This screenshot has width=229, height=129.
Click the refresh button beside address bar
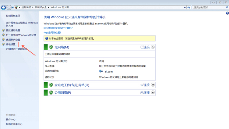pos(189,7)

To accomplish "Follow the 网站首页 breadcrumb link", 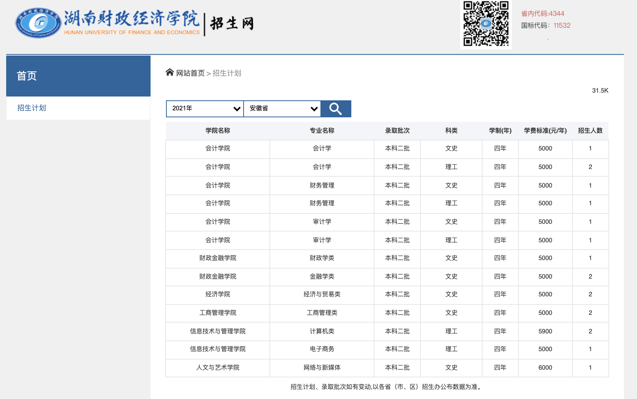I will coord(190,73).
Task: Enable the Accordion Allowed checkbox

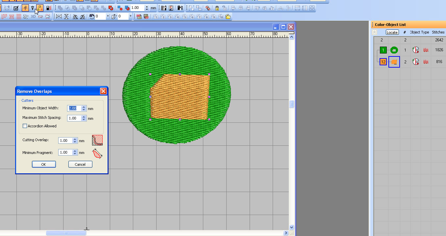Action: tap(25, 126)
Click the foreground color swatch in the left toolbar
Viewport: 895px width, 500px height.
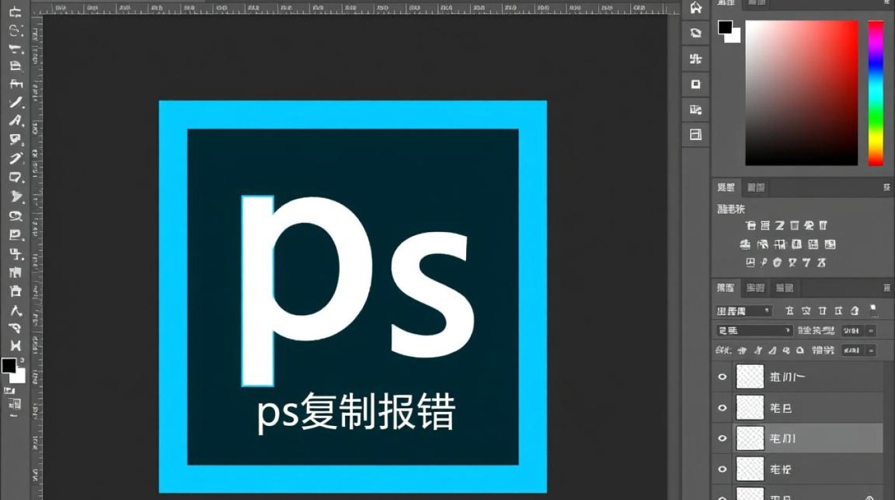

**Your instructions**: Counting only lines that hold the word "height", report how many there are in the listing above, as a number alone.

**Result of the exercise**: 2